These stuff-yourself buffets “are energy drainers, and your body honestly doesn’t need that much food at one time. It’s better to eat more often and in smaller portions,” certified personal trainer and spin instructor Rebecca Bennett says.
Another tip: Grab a smaller plate at the buffet rather than a larger one.
“You’ll be less likely to over pile food on a smaller plate, and if you’re still hungry for more, you can always get up for more,” says Rafael Landeiro, marketing manager at occupational health company Mobile Health.
Landeiro recently followed the small-plate rule and other smart-eating guidelines during a trip with his wife to Jamaica.
9. Put on the chef’s hat.
If you’re staying in a hotel room or condo equipped with a kitchen, use it. Chowing down on do-it-yourself meals can save money — and your waistline.
Certified holistic health coach and self-proclaimed “road warrior” Melanie Young, author of “Fearless Fabulous You: Lessons on Living Life on Your Terms,” recommends hunting for local farmers markets where you can pick up fresh fruits and vegetables, along with local specialty foods.
10. Add physical activity to the itinerary.
To rev up your heart rate, blend sightseeing with exercise. Ficek, the registered dietitian, suggests incorporating a walking, cycling or running tour into your vacation schedule. Your heart will be pumping due to the physical exertion — as well as the new sights you’ll come across.
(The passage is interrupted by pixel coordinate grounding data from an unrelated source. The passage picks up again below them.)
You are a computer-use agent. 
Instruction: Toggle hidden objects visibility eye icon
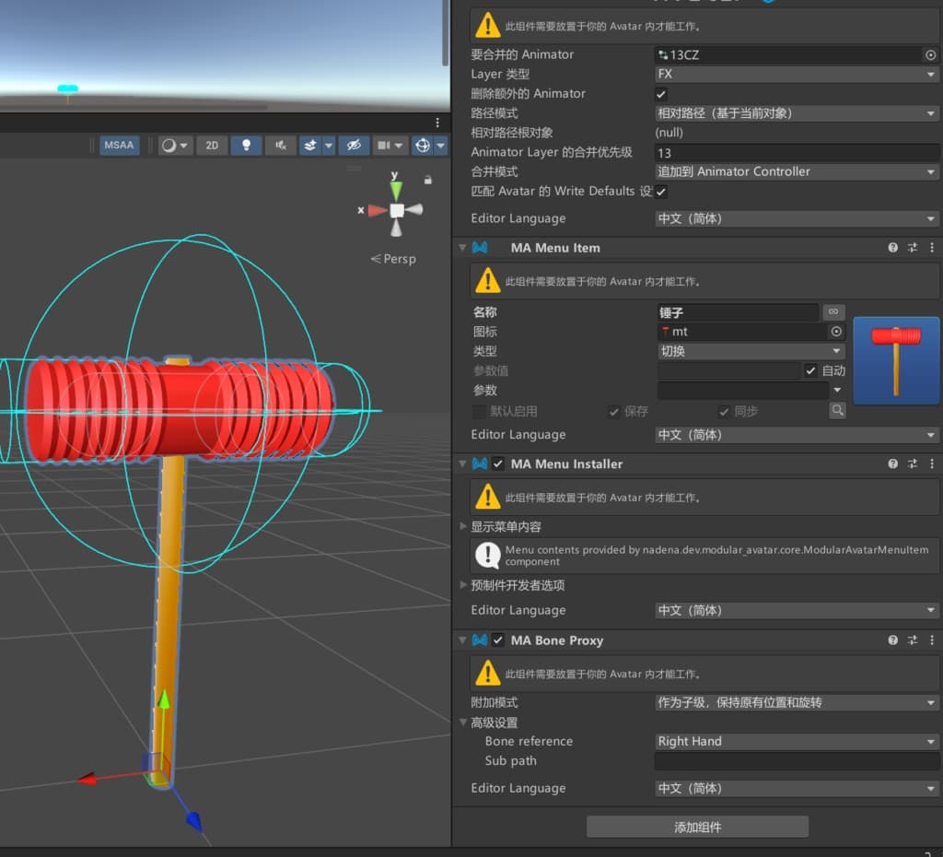[x=354, y=145]
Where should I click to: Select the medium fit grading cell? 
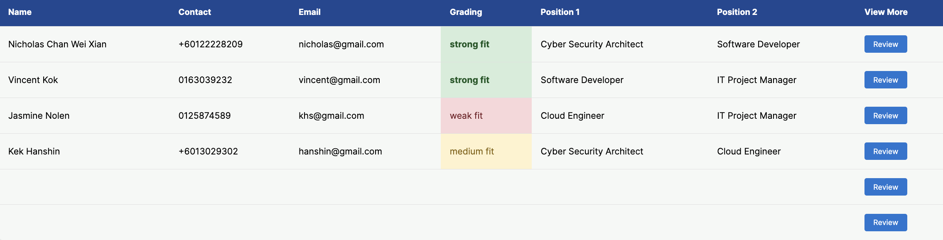pos(486,152)
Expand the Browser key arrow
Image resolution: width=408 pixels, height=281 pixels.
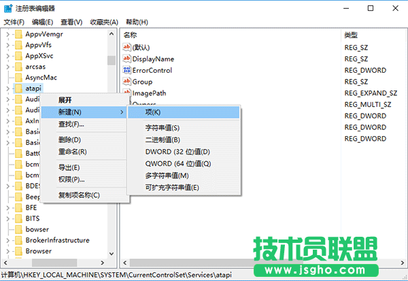[x=7, y=251]
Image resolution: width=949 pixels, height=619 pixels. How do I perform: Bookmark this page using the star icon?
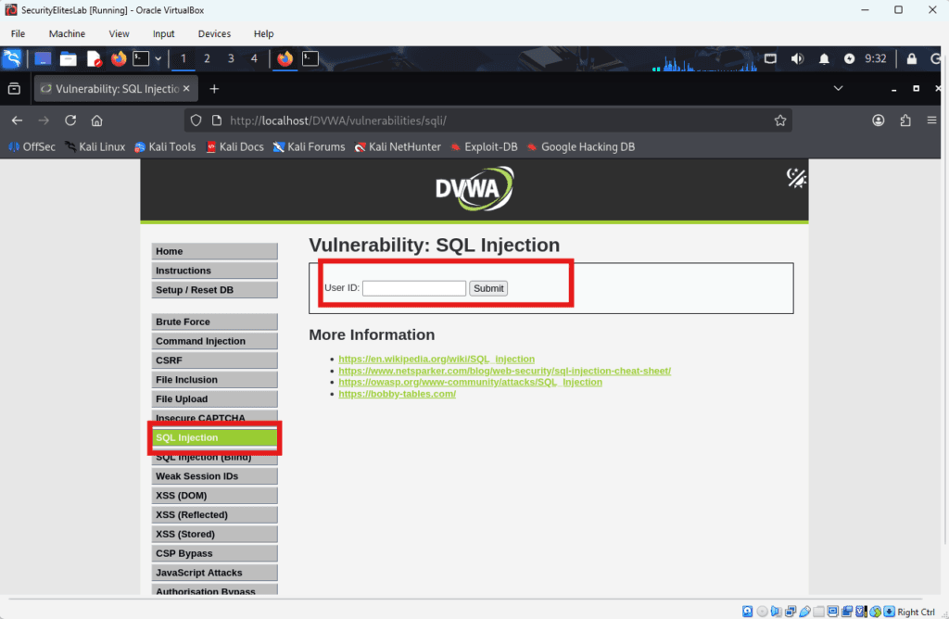point(780,120)
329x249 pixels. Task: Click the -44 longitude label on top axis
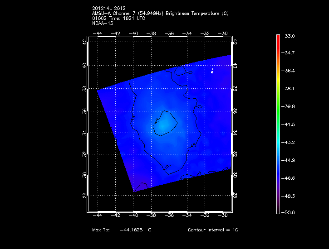pos(98,34)
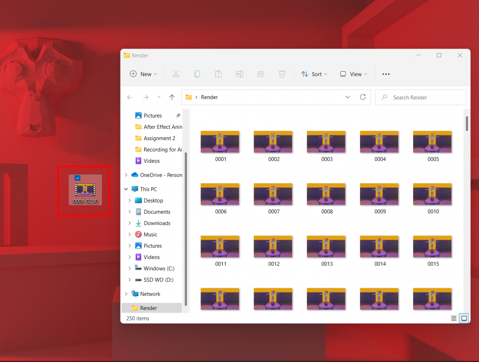Image resolution: width=479 pixels, height=362 pixels.
Task: Open the See more ellipsis menu
Action: coord(386,74)
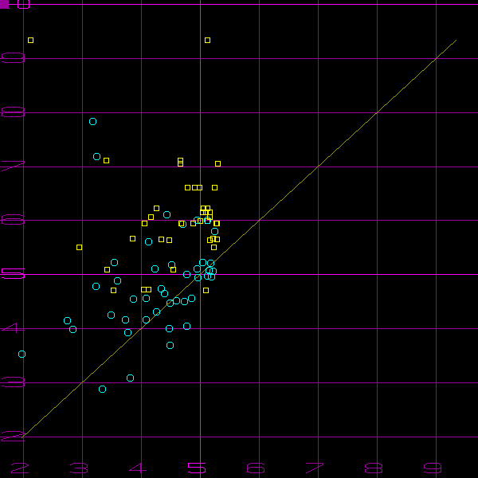
Task: Select the lowest cyan circle data point
Action: coord(102,389)
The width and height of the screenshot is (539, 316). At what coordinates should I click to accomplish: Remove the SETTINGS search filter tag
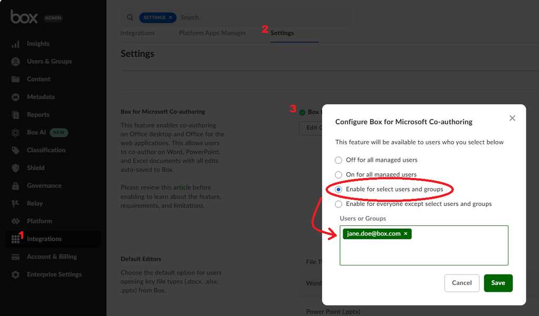coord(171,17)
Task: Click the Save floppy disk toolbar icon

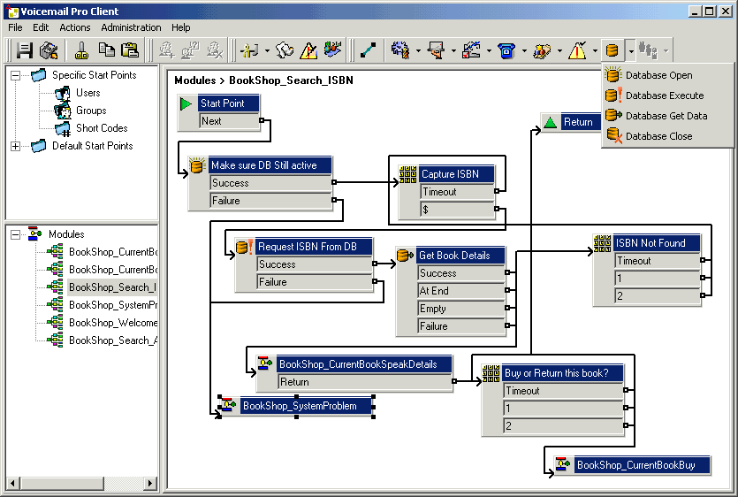Action: pyautogui.click(x=24, y=50)
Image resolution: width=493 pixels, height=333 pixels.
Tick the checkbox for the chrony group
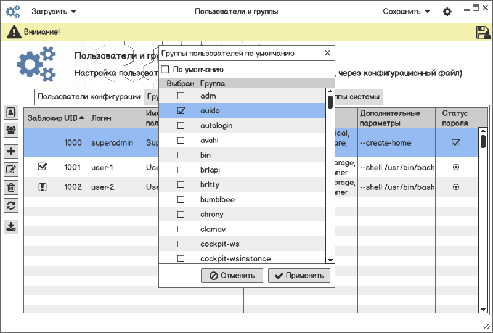pyautogui.click(x=181, y=215)
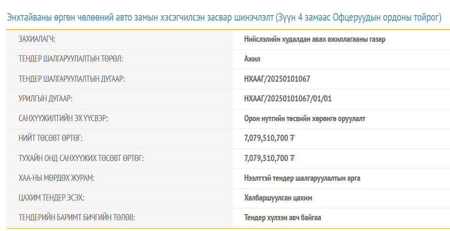Select tender number НХААГ/20250101067

click(277, 79)
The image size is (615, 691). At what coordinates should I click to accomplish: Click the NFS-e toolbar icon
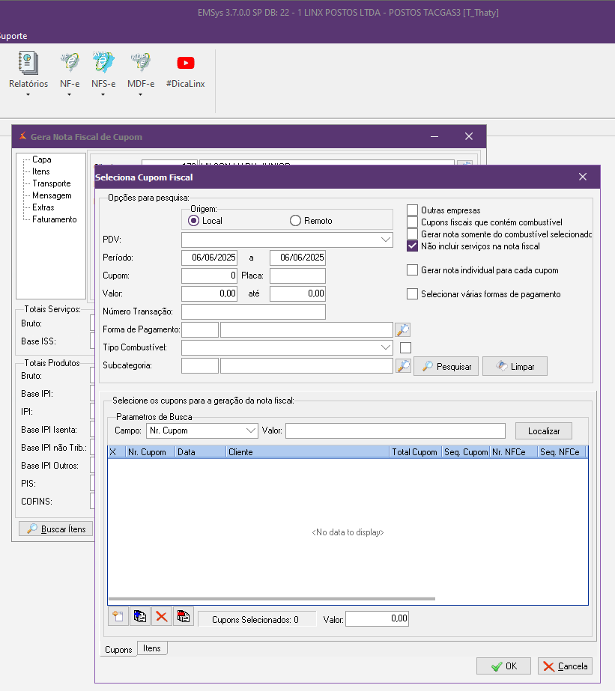(x=103, y=64)

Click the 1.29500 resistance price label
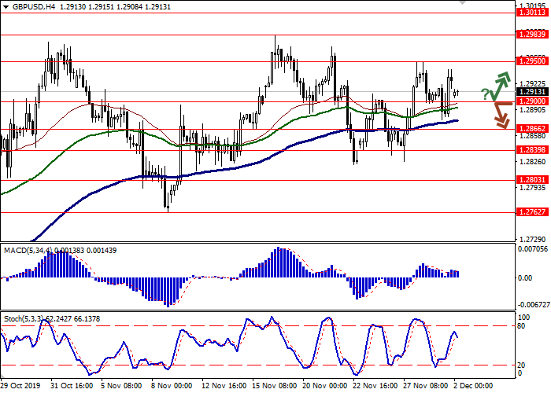531,61
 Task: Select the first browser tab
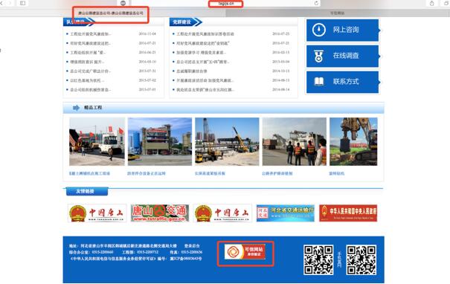pyautogui.click(x=111, y=13)
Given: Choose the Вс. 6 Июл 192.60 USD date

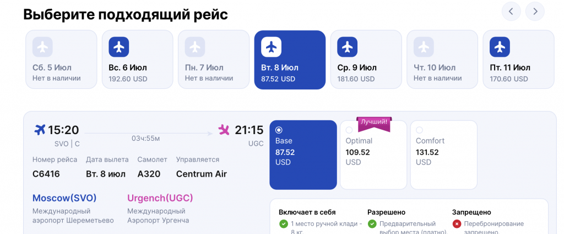Looking at the screenshot, I should 137,60.
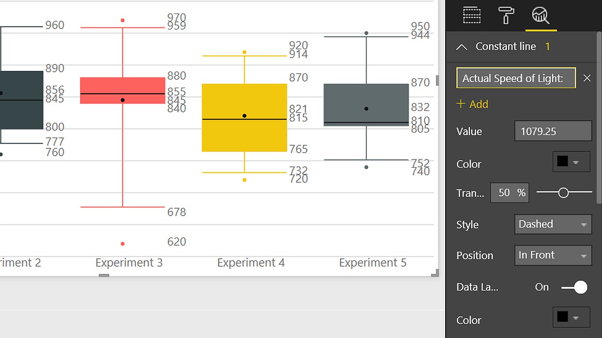Image resolution: width=602 pixels, height=338 pixels.
Task: Open the Position dropdown set to In Front
Action: click(553, 255)
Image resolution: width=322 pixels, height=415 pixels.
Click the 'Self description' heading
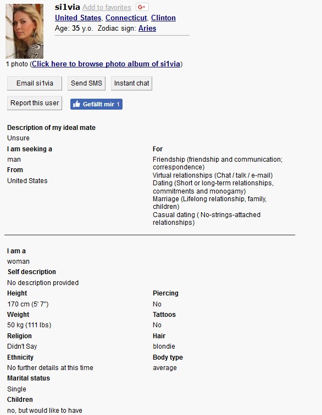coord(32,272)
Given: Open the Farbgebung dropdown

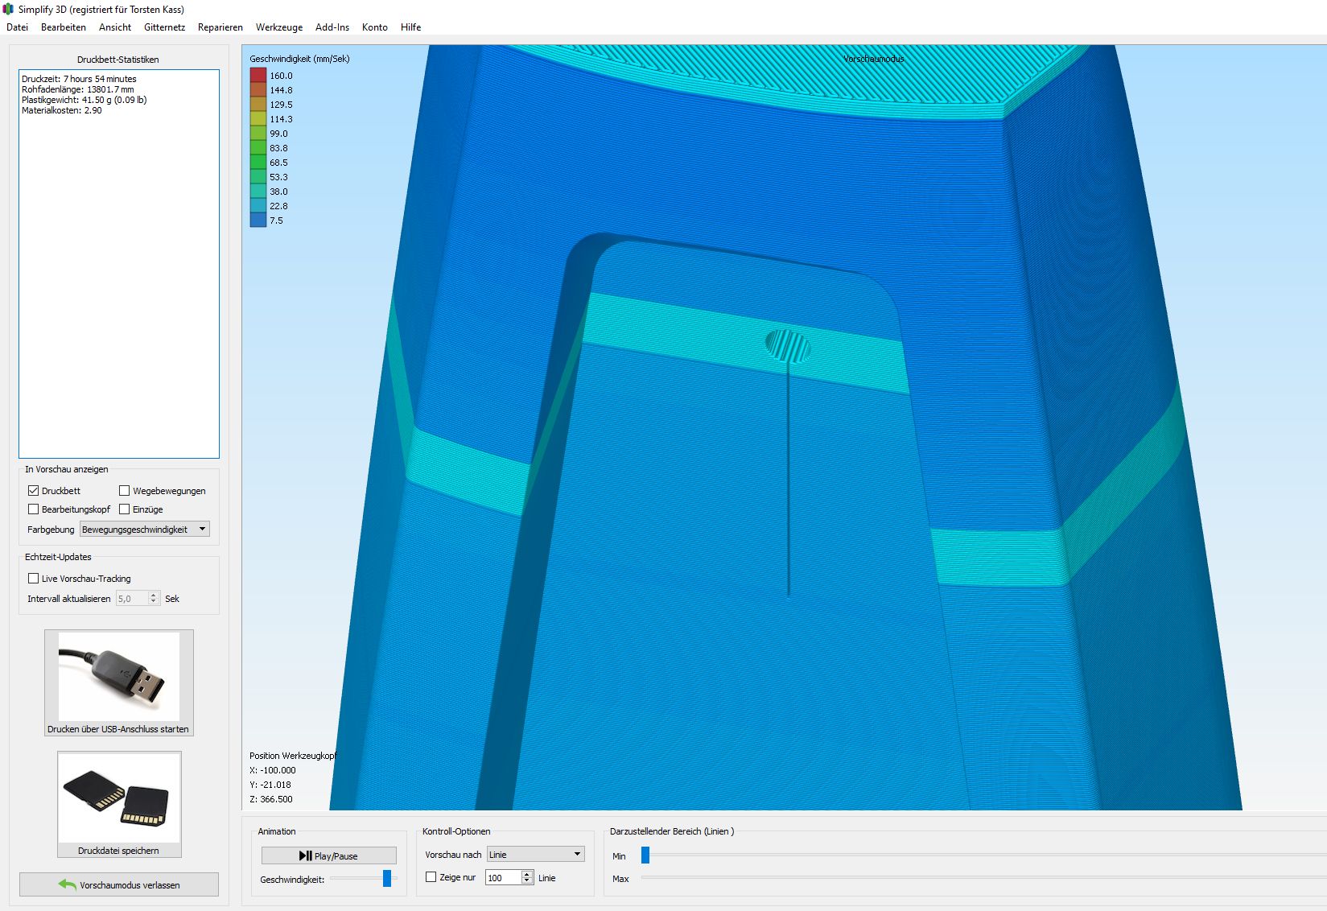Looking at the screenshot, I should [x=145, y=529].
Bennett offers these other ideas for enjoyable yet beneficial activities: kayaking in a local river, hiking in a park or in the mountains, walking on the beach or swimming in the hotel’s pool.
11. Climb the stairs.
Instead of zipping to your fourth-floor hotel room in an elevator, walk to and from your temporary home, Ficek recommends. Don’t take the stairs, though, if your room is on the 31st floor and you’re not in marathon-worthy shape.
12. Hit the gym.
If your hotel or resort has a gym, carve out some time to work up a sweat there.
“I watch the morning news shows on a stationary bike,” Young says. “If you are not a hotel-gym person, many hotels offer in-room workout programs on their televisions. I use the big, overpriced water bottles in my room as hand weights rather than spending $5 a bottle for the water.”